L'article est juste sur la précision sémantique entre les deux mot "public", soit la distinction entre l'institution publique et la vie publique. Mais pour ma part je trouve qu'il commet un oubli fondamental : celui des liens, de toute nature et de toute conséquence, qui s'établissent entre public-1 et public-2. Dans une société démocratique, ces liens sont supposés être régulés par le droit, décidé par les citoyens au moyen d'un système de représentation nationale. Si j'insulte autrui dans l'espace public-2, qui plus est devant témoin, je peux m'attendre à avoir des ennuis par les institutions mises en place dans public-1 (la police, le juge d'un tribunal).

La nature du lien entre public-1 et public-2 est donc d'ordre politique. C'est bien ce mot qui manque singulièrement à mes yeux dans l'article. Or quand la religion devient politique dans ce type de société, elle conteste les dispositions de droit de public-1 à l'égard de public-2. Au droit décidé par les Hommes au moyen d'un système dit "démocratique", elle entendrait in fine lui substituer progressivement un droit religieux. Et c'est là que les ennuis commencent...

Michel P., le 22/9/2016
@ Julien

Loin de moi de prétendre que l'État n'a jamais à intervenir dans ce qui relève du public-2. Relisons l'article en débat. Il y est écrit : "elle (la laïcité) ne concerne pas ce qui est public-2, dès lors que la tranquillité publique y est préservée, que les droits des uns n'y malmènent pas ceux des autres".C'est assez clair : dans le public-2, l'État doit faire respecter les lois qui régissent pour le bien de chacun nos rapports les uns avec les autres. Mais ce n'est pas alors au nom de la laïcité qu'il agit. Si une famille prétend privatiser une petite plage, il est normal que la puissance publique mette le holà, que les femmes du groupe s'y baignent en burkini ou en un deux-pièces microscopique, la laïcité n'a rien à voir là-dedans. Quant à savoir si le port d'un voile sur une tête féminine ou le déploiement d'une procession ont une signification simplement religieuse ou constituent dans le contexte historique une manifestation politique, c'est le sujet d'un grand débat où les opinions préalables de chacun vont s'affronter, et dont je ne suis pas sûr qu'il puisse être tranché de la même manière à propos de chacune des personnes en cause. Je le laisserai donc ouvert.

Julien, le 23/9/2016
@ Michel P.

Vous avez raison de rappeler que la société (public-2) n'est pas laïque au sens juridique du terme. Seul l'Etat, et la puissance publique en général (public-1), se doit de l'être au travers de ses représentants et de ses agents.

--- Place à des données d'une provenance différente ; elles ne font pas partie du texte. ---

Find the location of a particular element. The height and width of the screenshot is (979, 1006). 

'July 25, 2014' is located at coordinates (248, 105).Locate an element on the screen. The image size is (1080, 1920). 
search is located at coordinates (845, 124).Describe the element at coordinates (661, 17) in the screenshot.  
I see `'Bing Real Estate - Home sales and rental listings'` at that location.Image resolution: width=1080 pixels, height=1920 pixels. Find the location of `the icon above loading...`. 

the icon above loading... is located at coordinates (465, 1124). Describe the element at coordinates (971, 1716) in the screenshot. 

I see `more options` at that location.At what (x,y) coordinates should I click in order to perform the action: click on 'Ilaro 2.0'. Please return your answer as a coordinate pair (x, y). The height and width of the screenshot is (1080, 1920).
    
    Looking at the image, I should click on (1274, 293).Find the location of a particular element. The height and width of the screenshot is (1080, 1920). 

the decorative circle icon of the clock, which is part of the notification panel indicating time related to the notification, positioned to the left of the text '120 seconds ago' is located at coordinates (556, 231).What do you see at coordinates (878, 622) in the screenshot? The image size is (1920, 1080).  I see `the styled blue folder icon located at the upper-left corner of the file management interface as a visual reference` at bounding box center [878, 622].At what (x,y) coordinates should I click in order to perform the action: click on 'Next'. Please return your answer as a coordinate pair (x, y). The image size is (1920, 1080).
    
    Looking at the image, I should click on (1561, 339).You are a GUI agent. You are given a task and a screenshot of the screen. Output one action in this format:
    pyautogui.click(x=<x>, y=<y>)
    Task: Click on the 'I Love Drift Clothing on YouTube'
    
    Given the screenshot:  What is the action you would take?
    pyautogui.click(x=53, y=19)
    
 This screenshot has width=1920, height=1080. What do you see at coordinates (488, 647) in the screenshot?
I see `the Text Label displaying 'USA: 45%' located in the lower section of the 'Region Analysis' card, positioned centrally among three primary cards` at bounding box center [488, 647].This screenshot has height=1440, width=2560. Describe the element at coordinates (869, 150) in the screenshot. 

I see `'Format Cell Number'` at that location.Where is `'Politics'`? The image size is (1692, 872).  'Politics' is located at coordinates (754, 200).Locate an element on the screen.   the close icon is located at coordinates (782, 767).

Cependant, ce n'est pas si simplement dichotomique. Tout d'abord, vous avez raison de rappeler qu'il n'est pas aisé de distinguer ce qui relève du seul comportement personnel de l'acte de revendication politique dans la manifestation des signes religieux dans public- 2.

Toutefois, le droit produit par public-1 révèle clairement que certaines conditions de manifestation de ces signes dans public-2 ont été considérées comme relevant d'un problème politique et nécessitaient une législation spécifique. La loi de 2004 sur les signes ostentatoires religieux à l'école en témoigne. Le Législateur a considéré comme un acte manifeste de contestation de son autorité et de ses principes le port de signes religieux ostentatoires dans ses écoles publiques. En effet, la loi de 1905 ne prévoyait aucune disposition en ce sens, mais seulement la neutralité des personnels (appartenant à l'espace public-1) et non celle des élèves (liés à l'espace public-2). Ce fut d'ailleurs l'argument des avocats des collégiennes dans l'affaire du "foulard de Creil". Actuellement, dans un contexte devenu très sensible sur ce sujet, certains responsables politiques voudraient étendre cette loi à l'université.

Ainsi, je veux juste dire qu'il y a porosité entre public-1 et public-2, sans jugement de valeur par ailleurs, et que cette porosité relève de questions politiques. La laïcité est devenue en France bien plus qu'une loi mais pour beaucoup un principe politique, une règle non écrite de vie collective, y compris a contrario pour certains activistes religieux qui entendent la remettre en cause. Certains diront que ce principe confine parfois à l'absurde. Les anglo-saxons comprennent difficilement la laïcité à la française et la raillent souvent. Mais les sociétés communautaristes anglo-saxonnes sont-elles plus enviables que la nôtre ? Je n'en suis pas si sûr.

Bien cordialement.

Michel P., le 23/9/2016
@ Julien

La loi de 2004 a en fait consacré une attitude plus ancienne, et ne doit pas être vue comme une révolution. On considérait depuis longtemps que dans l'école publique, tenue pour un espace public-1, la religion des usagers devait rester discrète, tout comme leurs convictions philosophiques et politiques. Quand j'étais lycéen, après 1944, certains proviseurs interdisaient aux élèves d'arborer à la boutonnière de leur veste un insigne marquant leur appartenance à la Jeunesse Étudiante Chrétienne, tandis que d'autres le toléraient en raison de sa toute petite taille, mais auraient interdit un insigne plus gros, identifiable à 3 mètres.